══ Data under study
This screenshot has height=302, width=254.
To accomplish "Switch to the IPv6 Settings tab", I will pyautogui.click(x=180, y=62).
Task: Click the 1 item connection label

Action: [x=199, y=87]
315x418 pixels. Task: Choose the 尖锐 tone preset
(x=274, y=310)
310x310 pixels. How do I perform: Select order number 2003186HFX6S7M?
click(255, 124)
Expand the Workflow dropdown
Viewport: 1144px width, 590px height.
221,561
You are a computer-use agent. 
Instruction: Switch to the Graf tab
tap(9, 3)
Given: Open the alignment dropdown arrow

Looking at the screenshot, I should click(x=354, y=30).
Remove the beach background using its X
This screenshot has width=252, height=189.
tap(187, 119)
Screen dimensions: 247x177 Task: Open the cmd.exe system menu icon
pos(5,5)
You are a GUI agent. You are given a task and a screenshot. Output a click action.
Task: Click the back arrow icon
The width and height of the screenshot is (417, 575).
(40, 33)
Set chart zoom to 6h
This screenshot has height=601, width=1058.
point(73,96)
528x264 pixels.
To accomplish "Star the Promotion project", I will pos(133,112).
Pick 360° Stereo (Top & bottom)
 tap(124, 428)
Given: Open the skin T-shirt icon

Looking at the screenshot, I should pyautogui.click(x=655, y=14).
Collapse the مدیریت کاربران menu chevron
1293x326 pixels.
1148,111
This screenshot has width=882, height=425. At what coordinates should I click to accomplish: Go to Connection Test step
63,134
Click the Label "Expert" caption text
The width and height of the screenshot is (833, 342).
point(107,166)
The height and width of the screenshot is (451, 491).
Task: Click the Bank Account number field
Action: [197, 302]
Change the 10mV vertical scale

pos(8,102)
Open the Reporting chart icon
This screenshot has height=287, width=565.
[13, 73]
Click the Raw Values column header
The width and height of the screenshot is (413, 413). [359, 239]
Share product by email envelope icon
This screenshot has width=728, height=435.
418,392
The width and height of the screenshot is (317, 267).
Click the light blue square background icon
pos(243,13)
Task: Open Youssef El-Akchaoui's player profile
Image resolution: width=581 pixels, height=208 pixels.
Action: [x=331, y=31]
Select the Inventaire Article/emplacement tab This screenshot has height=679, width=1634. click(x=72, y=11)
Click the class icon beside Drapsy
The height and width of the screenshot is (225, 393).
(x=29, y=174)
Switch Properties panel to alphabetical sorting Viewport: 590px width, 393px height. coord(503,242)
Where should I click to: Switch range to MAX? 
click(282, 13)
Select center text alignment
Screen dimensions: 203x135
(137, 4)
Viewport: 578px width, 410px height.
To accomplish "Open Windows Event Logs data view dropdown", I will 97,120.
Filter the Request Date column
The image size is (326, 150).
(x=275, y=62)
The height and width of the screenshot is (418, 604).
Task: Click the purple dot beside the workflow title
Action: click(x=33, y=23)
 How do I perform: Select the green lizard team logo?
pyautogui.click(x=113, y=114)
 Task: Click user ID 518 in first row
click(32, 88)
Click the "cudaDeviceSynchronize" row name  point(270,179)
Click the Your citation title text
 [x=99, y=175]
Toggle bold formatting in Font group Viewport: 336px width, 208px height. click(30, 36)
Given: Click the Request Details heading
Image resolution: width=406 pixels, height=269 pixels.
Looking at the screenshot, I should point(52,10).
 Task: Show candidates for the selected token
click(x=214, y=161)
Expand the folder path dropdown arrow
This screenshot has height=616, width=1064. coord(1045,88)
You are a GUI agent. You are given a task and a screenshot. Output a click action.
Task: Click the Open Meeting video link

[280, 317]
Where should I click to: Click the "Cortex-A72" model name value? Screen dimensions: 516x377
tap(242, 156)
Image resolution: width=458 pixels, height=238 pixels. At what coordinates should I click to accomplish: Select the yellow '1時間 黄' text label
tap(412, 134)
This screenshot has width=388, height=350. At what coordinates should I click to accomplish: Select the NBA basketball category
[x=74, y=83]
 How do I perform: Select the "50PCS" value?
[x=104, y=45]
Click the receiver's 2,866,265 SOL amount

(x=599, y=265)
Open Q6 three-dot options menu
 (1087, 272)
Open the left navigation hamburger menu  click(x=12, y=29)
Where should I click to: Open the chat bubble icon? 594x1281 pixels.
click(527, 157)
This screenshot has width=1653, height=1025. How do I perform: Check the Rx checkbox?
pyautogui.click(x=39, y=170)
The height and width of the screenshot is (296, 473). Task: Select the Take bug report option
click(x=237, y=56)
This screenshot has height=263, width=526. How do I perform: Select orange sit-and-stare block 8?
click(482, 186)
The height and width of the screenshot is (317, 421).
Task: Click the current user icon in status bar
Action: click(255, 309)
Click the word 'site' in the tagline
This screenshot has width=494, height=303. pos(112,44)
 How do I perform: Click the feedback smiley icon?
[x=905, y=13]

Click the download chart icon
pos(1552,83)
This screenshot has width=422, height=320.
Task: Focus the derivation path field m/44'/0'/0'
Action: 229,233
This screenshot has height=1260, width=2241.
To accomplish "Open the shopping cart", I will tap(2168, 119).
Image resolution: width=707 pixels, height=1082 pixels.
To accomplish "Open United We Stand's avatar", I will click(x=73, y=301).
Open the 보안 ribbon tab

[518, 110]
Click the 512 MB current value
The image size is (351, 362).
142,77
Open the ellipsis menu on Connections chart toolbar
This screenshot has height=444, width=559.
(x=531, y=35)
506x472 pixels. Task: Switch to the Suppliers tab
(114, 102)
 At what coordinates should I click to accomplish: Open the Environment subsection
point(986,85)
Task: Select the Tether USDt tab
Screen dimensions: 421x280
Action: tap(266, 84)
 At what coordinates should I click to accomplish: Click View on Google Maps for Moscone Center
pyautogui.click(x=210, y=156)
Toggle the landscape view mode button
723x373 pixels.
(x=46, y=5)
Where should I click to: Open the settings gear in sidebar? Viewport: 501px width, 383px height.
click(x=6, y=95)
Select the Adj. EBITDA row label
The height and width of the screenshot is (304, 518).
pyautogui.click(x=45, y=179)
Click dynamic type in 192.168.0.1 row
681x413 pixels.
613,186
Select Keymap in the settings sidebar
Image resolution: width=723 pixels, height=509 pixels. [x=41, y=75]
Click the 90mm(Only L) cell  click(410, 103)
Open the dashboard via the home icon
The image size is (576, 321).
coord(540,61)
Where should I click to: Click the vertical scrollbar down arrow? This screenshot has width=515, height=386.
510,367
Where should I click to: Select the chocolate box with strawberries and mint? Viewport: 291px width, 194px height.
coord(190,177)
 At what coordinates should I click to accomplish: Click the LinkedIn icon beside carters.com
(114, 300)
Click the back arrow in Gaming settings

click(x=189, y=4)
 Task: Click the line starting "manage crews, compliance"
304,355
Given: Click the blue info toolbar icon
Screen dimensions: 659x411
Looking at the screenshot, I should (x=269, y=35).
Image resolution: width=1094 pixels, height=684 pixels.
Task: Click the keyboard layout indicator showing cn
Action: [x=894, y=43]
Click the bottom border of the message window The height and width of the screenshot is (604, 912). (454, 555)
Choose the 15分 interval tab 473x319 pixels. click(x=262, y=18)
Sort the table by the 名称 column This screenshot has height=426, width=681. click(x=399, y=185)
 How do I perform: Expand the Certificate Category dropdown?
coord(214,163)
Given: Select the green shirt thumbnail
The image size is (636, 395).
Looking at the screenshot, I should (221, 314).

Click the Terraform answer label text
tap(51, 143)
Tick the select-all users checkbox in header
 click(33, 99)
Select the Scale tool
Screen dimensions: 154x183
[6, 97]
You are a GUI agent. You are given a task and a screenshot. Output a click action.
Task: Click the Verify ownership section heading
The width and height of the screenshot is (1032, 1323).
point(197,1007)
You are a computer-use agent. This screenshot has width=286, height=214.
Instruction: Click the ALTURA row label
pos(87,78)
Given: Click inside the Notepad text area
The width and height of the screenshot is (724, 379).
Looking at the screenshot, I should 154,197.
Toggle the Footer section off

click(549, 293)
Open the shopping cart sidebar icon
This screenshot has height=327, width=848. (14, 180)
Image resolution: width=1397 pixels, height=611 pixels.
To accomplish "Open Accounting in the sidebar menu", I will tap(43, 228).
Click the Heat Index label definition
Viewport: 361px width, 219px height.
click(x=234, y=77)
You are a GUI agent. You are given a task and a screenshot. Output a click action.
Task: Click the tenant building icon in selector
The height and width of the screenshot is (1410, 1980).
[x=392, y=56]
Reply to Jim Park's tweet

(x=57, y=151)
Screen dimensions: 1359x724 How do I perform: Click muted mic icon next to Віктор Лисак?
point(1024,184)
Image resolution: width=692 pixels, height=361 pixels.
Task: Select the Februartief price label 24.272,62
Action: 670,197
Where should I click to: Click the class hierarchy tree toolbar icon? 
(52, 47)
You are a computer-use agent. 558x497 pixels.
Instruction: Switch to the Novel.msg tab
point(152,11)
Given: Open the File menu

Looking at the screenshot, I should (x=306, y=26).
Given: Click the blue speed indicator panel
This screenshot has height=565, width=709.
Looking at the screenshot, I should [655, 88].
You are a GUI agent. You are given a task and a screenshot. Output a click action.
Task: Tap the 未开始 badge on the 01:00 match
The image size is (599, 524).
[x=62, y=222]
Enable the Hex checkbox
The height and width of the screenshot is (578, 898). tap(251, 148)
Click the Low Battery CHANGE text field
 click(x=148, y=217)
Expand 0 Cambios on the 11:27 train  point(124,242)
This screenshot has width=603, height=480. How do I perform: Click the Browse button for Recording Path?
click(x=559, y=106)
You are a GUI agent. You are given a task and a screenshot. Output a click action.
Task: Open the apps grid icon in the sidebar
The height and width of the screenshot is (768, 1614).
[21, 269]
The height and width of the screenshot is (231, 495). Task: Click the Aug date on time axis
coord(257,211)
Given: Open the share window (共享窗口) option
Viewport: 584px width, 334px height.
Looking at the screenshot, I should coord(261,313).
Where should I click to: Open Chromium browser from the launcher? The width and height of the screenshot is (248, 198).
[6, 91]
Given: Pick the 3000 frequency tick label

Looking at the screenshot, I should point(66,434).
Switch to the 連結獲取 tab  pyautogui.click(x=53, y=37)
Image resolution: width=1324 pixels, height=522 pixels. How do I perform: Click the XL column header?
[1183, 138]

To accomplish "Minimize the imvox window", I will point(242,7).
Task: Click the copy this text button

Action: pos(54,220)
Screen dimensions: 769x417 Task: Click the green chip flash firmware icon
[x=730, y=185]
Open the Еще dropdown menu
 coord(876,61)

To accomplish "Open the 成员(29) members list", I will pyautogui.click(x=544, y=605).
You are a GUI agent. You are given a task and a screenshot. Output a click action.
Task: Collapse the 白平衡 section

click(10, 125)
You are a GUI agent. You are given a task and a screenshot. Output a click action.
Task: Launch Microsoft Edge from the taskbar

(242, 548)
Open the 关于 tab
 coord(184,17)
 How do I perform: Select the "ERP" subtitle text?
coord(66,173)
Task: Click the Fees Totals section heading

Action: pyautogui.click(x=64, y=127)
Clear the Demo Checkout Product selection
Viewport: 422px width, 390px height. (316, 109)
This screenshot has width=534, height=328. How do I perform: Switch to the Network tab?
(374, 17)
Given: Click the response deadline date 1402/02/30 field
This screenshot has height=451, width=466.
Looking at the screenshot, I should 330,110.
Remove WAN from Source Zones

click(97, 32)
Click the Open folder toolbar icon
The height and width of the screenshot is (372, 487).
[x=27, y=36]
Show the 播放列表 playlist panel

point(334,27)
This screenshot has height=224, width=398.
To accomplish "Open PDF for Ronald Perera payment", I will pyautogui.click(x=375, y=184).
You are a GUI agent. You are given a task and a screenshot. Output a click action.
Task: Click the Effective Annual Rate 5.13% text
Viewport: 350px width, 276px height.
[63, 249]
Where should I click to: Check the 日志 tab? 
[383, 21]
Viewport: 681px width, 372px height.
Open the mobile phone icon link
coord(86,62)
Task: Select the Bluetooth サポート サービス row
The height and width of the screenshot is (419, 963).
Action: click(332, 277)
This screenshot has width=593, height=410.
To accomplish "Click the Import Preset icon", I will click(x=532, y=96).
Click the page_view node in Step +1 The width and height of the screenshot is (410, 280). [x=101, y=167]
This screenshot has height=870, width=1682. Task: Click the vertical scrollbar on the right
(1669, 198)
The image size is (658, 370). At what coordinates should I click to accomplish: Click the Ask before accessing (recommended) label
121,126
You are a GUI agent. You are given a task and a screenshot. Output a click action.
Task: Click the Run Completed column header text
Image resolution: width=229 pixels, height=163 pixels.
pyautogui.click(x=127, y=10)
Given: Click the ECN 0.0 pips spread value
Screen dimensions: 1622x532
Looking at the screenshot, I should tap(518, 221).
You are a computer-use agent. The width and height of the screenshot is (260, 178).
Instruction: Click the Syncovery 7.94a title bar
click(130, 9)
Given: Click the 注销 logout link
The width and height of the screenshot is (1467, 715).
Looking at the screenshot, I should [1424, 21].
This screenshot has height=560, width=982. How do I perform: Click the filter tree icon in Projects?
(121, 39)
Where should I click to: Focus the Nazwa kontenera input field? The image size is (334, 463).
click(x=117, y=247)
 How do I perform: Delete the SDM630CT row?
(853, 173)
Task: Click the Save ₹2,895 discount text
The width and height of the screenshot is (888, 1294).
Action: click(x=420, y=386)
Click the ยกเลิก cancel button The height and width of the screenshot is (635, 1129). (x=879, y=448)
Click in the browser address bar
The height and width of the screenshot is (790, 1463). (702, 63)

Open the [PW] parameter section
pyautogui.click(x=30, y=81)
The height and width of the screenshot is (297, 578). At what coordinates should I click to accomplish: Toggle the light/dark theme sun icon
════
Problem. Here the output must be the lines above from the line with "You are a computer-use agent. The" to the line with "Task: Click the Save ₹2,895 discount text", both included, duplicated word for word and nothing else.

Expected answer.
You are a computer-use agent. The width and height of the screenshot is (260, 178).
Instruction: Click the Syncovery 7.94a title bar
click(130, 9)
Given: Click the 注销 logout link
The width and height of the screenshot is (1467, 715).
Looking at the screenshot, I should [1424, 21].
This screenshot has height=560, width=982. How do I perform: Click the filter tree icon in Projects?
(121, 39)
Where should I click to: Focus the Nazwa kontenera input field? The image size is (334, 463).
click(x=117, y=247)
 How do I perform: Delete the SDM630CT row?
(853, 173)
Task: Click the Save ₹2,895 discount text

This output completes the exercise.